------ Selected excerpt

2012-04-24 Thread Hilmar Lapp
The Call for Software Bazaar entries is now open for the 2012 conference on 
Informatics for Phylogenetics, Evolution, and Biodiversity (iEvoBio), at 
http://ievobio.org/ocs2/index.php/ievobio/2012. See below for instructions. 

The Software Bazaar features presenters demonstrating their software live on a 
laptop. At iEvoBio, this session takes the place of a poster session, and will 
be approximately 2.0 hours in duration. Conference attendees will be able to 
walk from one demonstration to the next and talk with the presenters.  Please 
also see our FAQ (http://ievobio.org/faq.html).

Entries should be software aimed at advancing research in phylogenetics, 
evolution, and biodiversity, and can include interactive visualizations that 
have been pre-computed (such as SVGs, or Google Earth-compatible KML files). 
Note that commercial marketing activities are not permitted - presenters 
wishing to promote commercial or proprietary services or products should 
contact the Evolution conference about exhibitor space 
(http://www.confersense.ca/Evolution2012).

Submissions consist of a title, which will typically be the name of the 
software (or visualization method) being presented, the URL of a website where 
more information can be obtained, and the license under which the source code 
is available. The website must contain a link to where the source code (and 
possibly binaries) can be downloaded. If it is not obvious from the website, 
the submission must describe what the software does. Reviewers will judge 
whether a submission is within scope of the conference (see above), and need to 
be able to verify whether the open-source requirement(*) is met.

------------
------ Given entries

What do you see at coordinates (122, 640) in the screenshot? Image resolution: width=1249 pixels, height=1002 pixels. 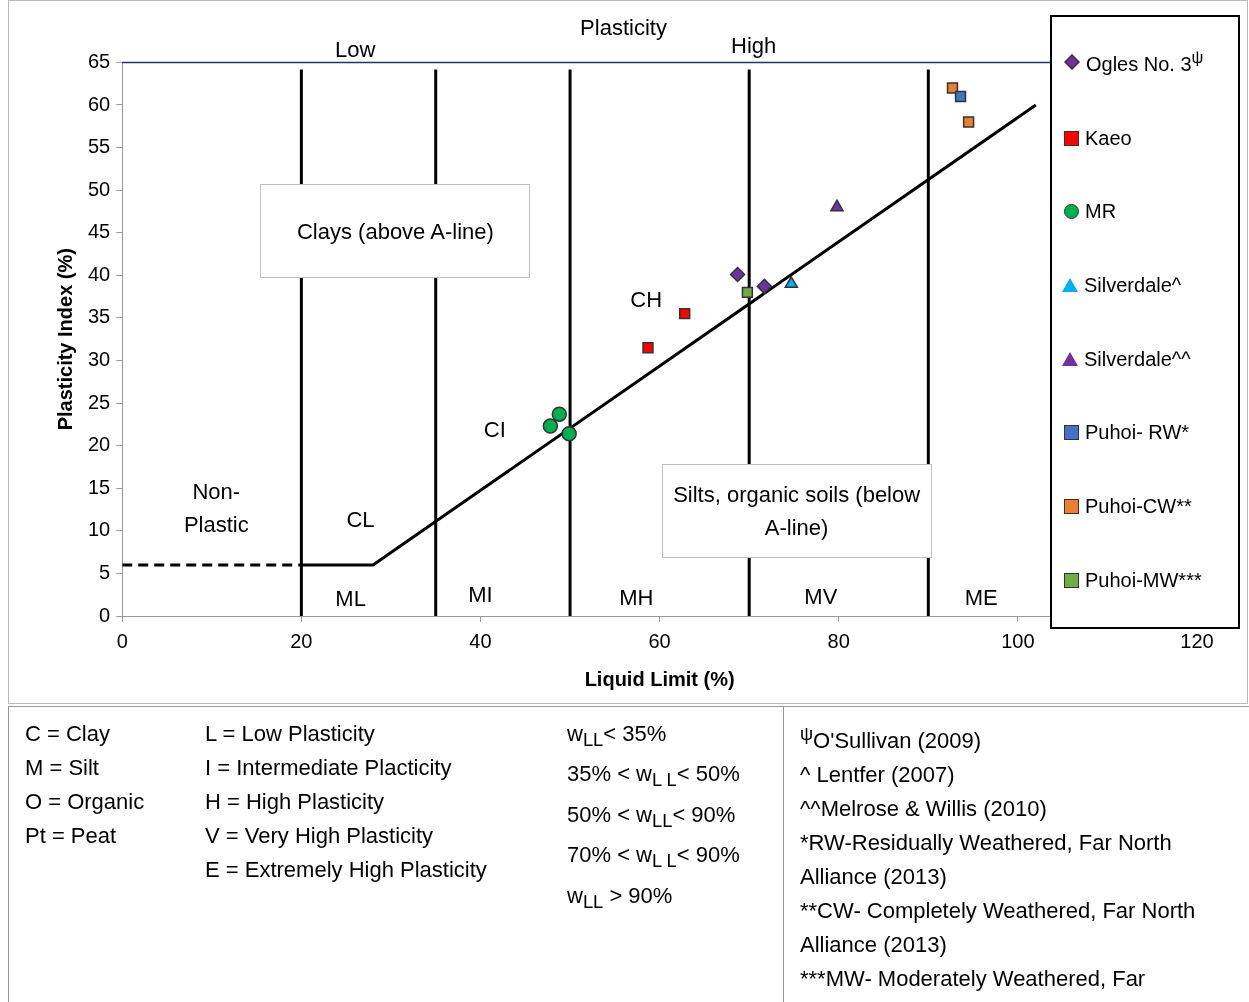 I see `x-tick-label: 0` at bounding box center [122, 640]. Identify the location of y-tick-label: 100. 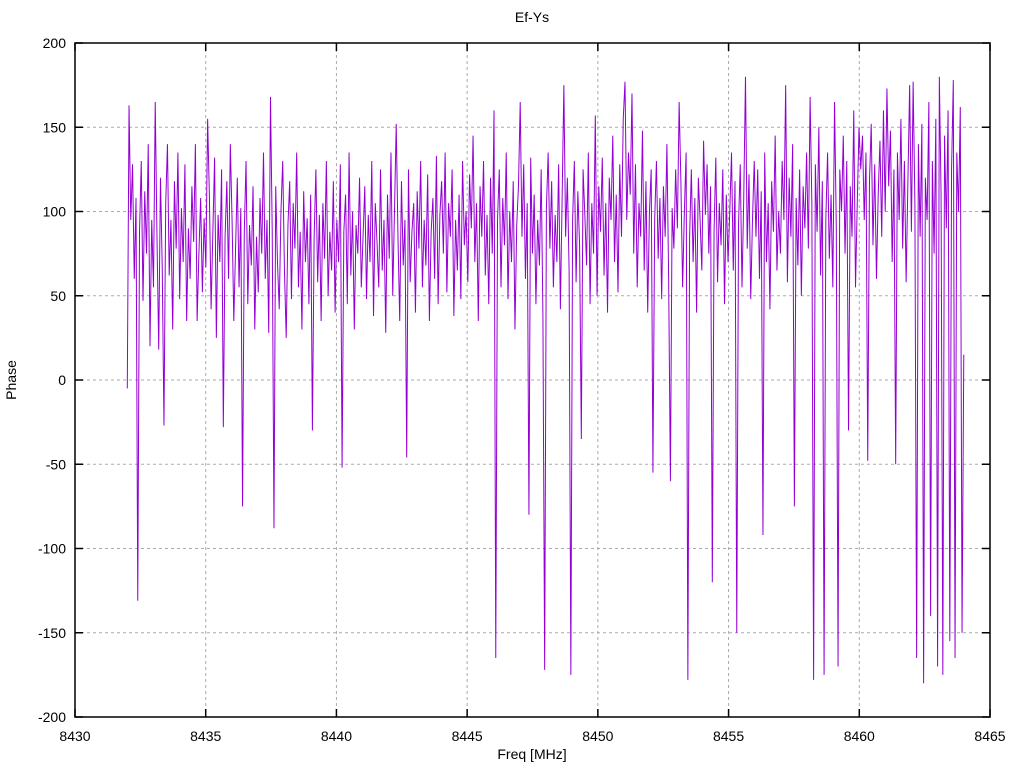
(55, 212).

------------
------ Given entries

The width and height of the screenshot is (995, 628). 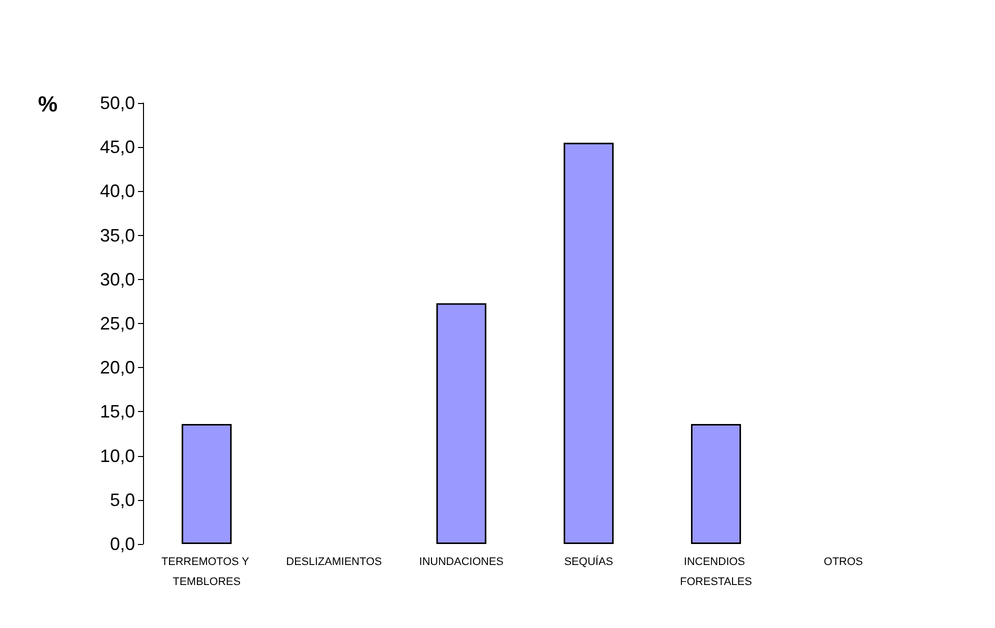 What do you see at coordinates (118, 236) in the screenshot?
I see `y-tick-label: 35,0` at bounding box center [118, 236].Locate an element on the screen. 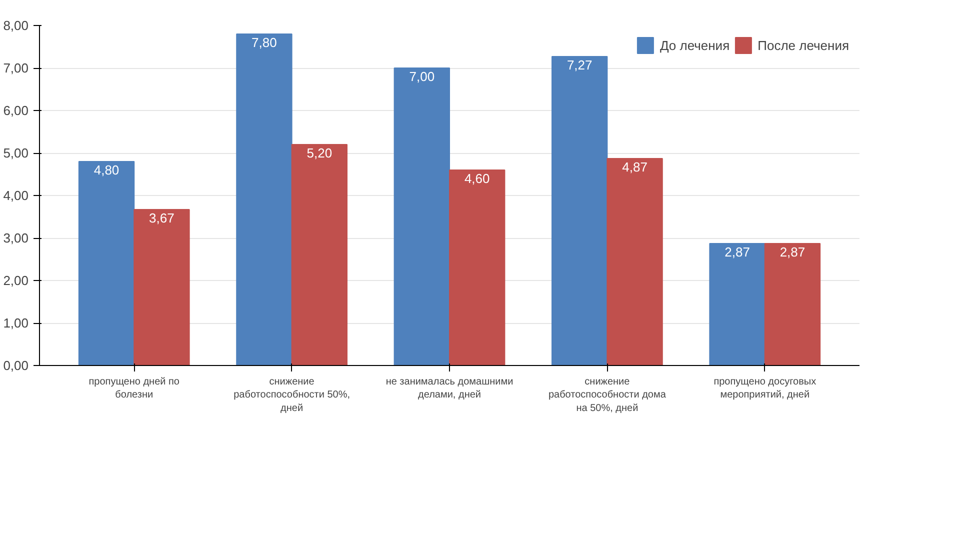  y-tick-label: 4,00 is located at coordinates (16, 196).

------------

_Task instructions_.
1. Using the iEvoBio Software Bazaar call, explain in one to three sentences why a submission's website must link to where the source code can be downloaded.
2. Pick up the iEvoBio Software Bazaar call after its last sentence and keep writing it.

_Responses per task_.
1. Reviewers need to be able to verify whether a submission meets the open-source requirement. The download link for the source code, along with the license given in the submission, lets them check this.

2.
Presenters are expected to bring their own laptops for presentation, and any 
auxiliary devices necessary (such as a mouse). Power will be available at the 
presentation tables (110V/60Hz, US-style plugs; international presenters need 
to bring a suitable adaptor). Please let the organizing committee know as much 
in advance as possible if you expect to have unusually high demands for 
wireless network bandwidth, a large display, or other hardware.

Review and acceptance of Software Bazaar submissions will be on a rolling 
basis. The deadline for submission is the morning of the first day of the 
conference (July 10), but, because space for Software Bazaar presentations is 
finite, we cannot guarantee the availability of slots for late submissions. We 
cannot accept submissions until the open-source requirements are met.

Software Bazaar demonstrations are only 1 of 5 kinds of contributed content 
that iEvoBio will feature. The other 4 are: 1) Full talks (closed), 2) 
Lightning talks, 3) Challenge entries, and 4) Birds-of-a-Feather gatherings. 
The Calls for Challenge entries (http://ievobio.org/challenge.html) and 
Lightning Talks (same submission URL as above) remain open, and the 
Birds-of-a-Feather call is forthcoming.

More details about the conference and program are available at 
http://ievobio.org. You can also find continuous updates on the conference's 
Twitter feed at http://twitter.com/iEvoBio and Google+ page, or subscribe to 
the low-traffic iEvoBio announcements mailing list at 
http://groups.google.com/group/ievobio-announce.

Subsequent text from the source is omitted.